### BRIEF
In full and without changes, output the data.

### SOURCE MATERIAL
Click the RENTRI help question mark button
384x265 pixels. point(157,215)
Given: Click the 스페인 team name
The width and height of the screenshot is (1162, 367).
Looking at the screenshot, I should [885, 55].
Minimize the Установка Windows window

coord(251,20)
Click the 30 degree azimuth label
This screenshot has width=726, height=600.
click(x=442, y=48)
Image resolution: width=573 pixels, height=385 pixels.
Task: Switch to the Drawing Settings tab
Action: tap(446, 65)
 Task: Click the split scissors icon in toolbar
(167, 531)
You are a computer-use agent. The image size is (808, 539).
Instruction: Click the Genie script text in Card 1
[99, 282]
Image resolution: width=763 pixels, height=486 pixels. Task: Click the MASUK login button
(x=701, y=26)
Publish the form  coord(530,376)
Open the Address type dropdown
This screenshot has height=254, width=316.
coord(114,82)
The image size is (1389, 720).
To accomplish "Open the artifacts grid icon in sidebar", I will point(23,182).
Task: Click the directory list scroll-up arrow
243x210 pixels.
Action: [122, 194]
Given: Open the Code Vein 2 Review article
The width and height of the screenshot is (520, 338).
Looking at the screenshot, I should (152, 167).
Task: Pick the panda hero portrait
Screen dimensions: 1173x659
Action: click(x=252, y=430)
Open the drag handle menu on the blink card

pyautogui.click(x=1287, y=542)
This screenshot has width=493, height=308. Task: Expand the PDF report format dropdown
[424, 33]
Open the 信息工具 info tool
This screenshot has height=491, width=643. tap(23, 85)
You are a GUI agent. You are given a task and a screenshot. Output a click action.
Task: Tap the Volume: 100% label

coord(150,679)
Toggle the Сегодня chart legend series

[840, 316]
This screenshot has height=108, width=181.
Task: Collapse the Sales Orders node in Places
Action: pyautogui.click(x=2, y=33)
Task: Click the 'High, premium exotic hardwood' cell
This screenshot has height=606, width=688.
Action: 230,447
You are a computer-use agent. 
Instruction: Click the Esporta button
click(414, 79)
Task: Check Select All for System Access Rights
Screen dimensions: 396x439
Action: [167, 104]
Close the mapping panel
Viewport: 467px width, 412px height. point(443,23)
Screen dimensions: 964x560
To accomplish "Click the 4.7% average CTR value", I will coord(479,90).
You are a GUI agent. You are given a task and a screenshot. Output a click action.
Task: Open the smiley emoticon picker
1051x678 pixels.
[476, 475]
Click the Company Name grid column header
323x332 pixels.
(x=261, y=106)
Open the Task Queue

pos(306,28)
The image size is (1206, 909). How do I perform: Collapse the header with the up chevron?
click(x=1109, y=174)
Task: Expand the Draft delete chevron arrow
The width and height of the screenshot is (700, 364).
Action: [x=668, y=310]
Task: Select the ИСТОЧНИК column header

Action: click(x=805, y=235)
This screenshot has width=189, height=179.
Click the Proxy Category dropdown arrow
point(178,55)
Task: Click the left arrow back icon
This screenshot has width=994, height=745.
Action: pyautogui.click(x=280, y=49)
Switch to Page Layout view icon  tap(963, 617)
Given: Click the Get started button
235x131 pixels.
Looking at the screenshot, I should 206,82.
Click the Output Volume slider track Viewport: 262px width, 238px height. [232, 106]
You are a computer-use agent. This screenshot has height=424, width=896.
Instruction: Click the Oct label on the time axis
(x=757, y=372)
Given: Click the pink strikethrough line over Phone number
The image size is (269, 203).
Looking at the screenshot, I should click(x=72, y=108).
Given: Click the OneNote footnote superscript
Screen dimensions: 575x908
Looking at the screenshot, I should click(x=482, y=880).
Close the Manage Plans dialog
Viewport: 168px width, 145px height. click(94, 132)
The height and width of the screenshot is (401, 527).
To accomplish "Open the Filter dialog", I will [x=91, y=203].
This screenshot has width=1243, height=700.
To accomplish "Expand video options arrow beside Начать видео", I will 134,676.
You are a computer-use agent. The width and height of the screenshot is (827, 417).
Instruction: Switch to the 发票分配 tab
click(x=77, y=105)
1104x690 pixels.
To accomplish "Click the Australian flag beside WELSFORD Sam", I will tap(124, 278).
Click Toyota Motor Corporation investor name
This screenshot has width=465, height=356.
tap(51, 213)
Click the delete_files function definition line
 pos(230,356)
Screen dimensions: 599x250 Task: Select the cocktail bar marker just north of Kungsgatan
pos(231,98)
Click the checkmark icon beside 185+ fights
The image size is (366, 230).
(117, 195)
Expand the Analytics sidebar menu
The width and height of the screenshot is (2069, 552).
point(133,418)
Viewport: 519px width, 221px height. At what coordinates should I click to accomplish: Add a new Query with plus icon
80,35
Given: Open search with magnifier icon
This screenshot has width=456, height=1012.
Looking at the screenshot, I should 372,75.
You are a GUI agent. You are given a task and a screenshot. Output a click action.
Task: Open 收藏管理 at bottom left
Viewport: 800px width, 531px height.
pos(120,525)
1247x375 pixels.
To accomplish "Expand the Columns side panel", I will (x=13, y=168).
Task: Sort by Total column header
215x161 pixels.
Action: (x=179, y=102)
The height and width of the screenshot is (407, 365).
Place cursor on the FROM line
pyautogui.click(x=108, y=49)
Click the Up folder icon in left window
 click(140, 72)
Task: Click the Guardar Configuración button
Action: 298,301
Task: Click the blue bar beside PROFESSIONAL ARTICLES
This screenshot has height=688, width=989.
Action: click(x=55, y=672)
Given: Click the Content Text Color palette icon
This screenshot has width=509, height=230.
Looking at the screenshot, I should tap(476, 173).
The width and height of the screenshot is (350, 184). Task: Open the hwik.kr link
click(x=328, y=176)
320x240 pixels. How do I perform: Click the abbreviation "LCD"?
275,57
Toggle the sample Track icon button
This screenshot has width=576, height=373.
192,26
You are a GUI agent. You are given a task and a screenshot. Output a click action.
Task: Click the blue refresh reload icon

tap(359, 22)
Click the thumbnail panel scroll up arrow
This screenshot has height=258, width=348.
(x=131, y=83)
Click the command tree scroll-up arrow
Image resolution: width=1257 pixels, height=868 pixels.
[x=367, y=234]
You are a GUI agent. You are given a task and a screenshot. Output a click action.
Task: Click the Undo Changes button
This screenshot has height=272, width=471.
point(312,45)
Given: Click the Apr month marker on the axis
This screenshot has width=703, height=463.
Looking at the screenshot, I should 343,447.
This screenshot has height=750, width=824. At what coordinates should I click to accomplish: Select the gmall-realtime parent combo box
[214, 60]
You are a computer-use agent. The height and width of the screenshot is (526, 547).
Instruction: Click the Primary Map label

### PROBLEM SOLUTION
Click the RENTRI help question mark button
384x265 pixels. point(157,215)
Given: Click the 스페인 team name
The width and height of the screenshot is (1162, 367).
Looking at the screenshot, I should [885, 55].
Minimize the Установка Windows window

coord(251,20)
Click the 30 degree azimuth label
This screenshot has width=726, height=600.
click(x=442, y=48)
Image resolution: width=573 pixels, height=385 pixels.
Task: Switch to the Drawing Settings tab
Action: tap(446, 65)
 Task: Click the split scissors icon in toolbar
(167, 531)
You are a computer-use agent. The image size is (808, 539).
Instruction: Click the Genie script text in Card 1
[99, 282]
Image resolution: width=763 pixels, height=486 pixels. Task: Click the MASUK login button
(x=701, y=26)
Publish the form  coord(530,376)
Open the Address type dropdown
This screenshot has height=254, width=316.
coord(114,82)
The image size is (1389, 720).
To accomplish "Open the artifacts grid icon in sidebar", I will point(23,182).
Task: Click the directory list scroll-up arrow
243x210 pixels.
Action: [122, 194]
Given: Open the Code Vein 2 Review article
The width and height of the screenshot is (520, 338).
Looking at the screenshot, I should (152, 167).
Task: Pick the panda hero portrait
Screen dimensions: 1173x659
Action: click(x=252, y=430)
Open the drag handle menu on the blink card

pyautogui.click(x=1287, y=542)
This screenshot has width=493, height=308. Task: Expand the PDF report format dropdown
[424, 33]
Open the 信息工具 info tool
This screenshot has height=491, width=643. tap(23, 85)
You are a GUI agent. You are given a task and a screenshot. Output a click action.
Task: Tap the Volume: 100% label

coord(150,679)
Toggle the Сегодня chart legend series

[840, 316]
This screenshot has height=108, width=181.
Task: Collapse the Sales Orders node in Places
Action: pyautogui.click(x=2, y=33)
Task: Click the 'High, premium exotic hardwood' cell
This screenshot has height=606, width=688.
Action: 230,447
You are a computer-use agent. 
Instruction: Click the Esporta button
click(414, 79)
Task: Check Select All for System Access Rights
Screen dimensions: 396x439
Action: [167, 104]
Close the mapping panel
Viewport: 467px width, 412px height. point(443,23)
Screen dimensions: 964x560
To accomplish "Click the 4.7% average CTR value", I will coord(479,90).
You are a GUI agent. You are given a task and a screenshot. Output a click action.
Task: Open the smiley emoticon picker
1051x678 pixels.
[476, 475]
Click the Company Name grid column header
323x332 pixels.
(x=261, y=106)
Open the Task Queue

pos(306,28)
The image size is (1206, 909). How do I perform: Collapse the header with the up chevron?
click(x=1109, y=174)
Task: Expand the Draft delete chevron arrow
The width and height of the screenshot is (700, 364).
Action: [x=668, y=310]
Task: Select the ИСТОЧНИК column header

Action: click(x=805, y=235)
This screenshot has width=189, height=179.
Click the Proxy Category dropdown arrow
point(178,55)
Task: Click the left arrow back icon
This screenshot has width=994, height=745.
Action: pyautogui.click(x=280, y=49)
Switch to Page Layout view icon  tap(963, 617)
Given: Click the Get started button
235x131 pixels.
Looking at the screenshot, I should 206,82.
Click the Output Volume slider track Viewport: 262px width, 238px height. [232, 106]
You are a computer-use agent. This screenshot has height=424, width=896.
Instruction: Click the Oct label on the time axis
(x=757, y=372)
Given: Click the pink strikethrough line over Phone number
The image size is (269, 203).
Looking at the screenshot, I should click(x=72, y=108).
Given: Click the OneNote footnote superscript
Screen dimensions: 575x908
Looking at the screenshot, I should click(x=482, y=880).
Close the Manage Plans dialog
Viewport: 168px width, 145px height. click(94, 132)
The height and width of the screenshot is (401, 527).
To accomplish "Open the Filter dialog", I will [x=91, y=203].
This screenshot has width=1243, height=700.
To accomplish "Expand video options arrow beside Начать видео", I will 134,676.
You are a computer-use agent. The width and height of the screenshot is (827, 417).
Instruction: Switch to the 发票分配 tab
click(x=77, y=105)
1104x690 pixels.
To accomplish "Click the Australian flag beside WELSFORD Sam", I will tap(124, 278).
Click Toyota Motor Corporation investor name
This screenshot has width=465, height=356.
tap(51, 213)
Click the delete_files function definition line
 pos(230,356)
Screen dimensions: 599x250 Task: Select the cocktail bar marker just north of Kungsgatan
pos(231,98)
Click the checkmark icon beside 185+ fights
The image size is (366, 230).
(117, 195)
Expand the Analytics sidebar menu
The width and height of the screenshot is (2069, 552).
point(133,418)
Viewport: 519px width, 221px height. At what coordinates should I click to accomplish: Add a new Query with plus icon
80,35
Given: Open search with magnifier icon
This screenshot has width=456, height=1012.
Looking at the screenshot, I should 372,75.
You are a GUI agent. You are given a task and a screenshot. Output a click action.
Task: Open 收藏管理 at bottom left
Viewport: 800px width, 531px height.
pos(120,525)
1247x375 pixels.
To accomplish "Expand the Columns side panel", I will (x=13, y=168).
Task: Sort by Total column header
215x161 pixels.
Action: (x=179, y=102)
The height and width of the screenshot is (407, 365).
Place cursor on the FROM line
pyautogui.click(x=108, y=49)
Click the Up folder icon in left window
 click(140, 72)
Task: Click the Guardar Configuración button
Action: 298,301
Task: Click the blue bar beside PROFESSIONAL ARTICLES
This screenshot has height=688, width=989.
Action: click(x=55, y=672)
Given: Click the Content Text Color palette icon
This screenshot has width=509, height=230.
Looking at the screenshot, I should tap(476, 173).
The width and height of the screenshot is (350, 184). Task: Open the hwik.kr link
click(x=328, y=176)
320x240 pixels. How do I perform: Click the abbreviation "LCD"?
275,57
Toggle the sample Track icon button
This screenshot has width=576, height=373.
192,26
You are a GUI agent. You are given a task and a screenshot. Output a click action.
Task: Click the blue refresh reload icon

tap(359, 22)
Click the thumbnail panel scroll up arrow
This screenshot has height=258, width=348.
(x=131, y=83)
Click the command tree scroll-up arrow
Image resolution: width=1257 pixels, height=868 pixels.
[x=367, y=234]
You are a GUI agent. You are given a task and a screenshot. Output a click action.
Task: Click the Undo Changes button
This screenshot has height=272, width=471.
point(312,45)
Given: Click the Apr month marker on the axis
This screenshot has width=703, height=463.
Looking at the screenshot, I should 343,447.
This screenshot has height=750, width=824. At what coordinates should I click to accomplish: Select the gmall-realtime parent combo box
[214, 60]
You are a computer-use agent. The height and width of the screenshot is (526, 547).
Instruction: Click the Primary Map label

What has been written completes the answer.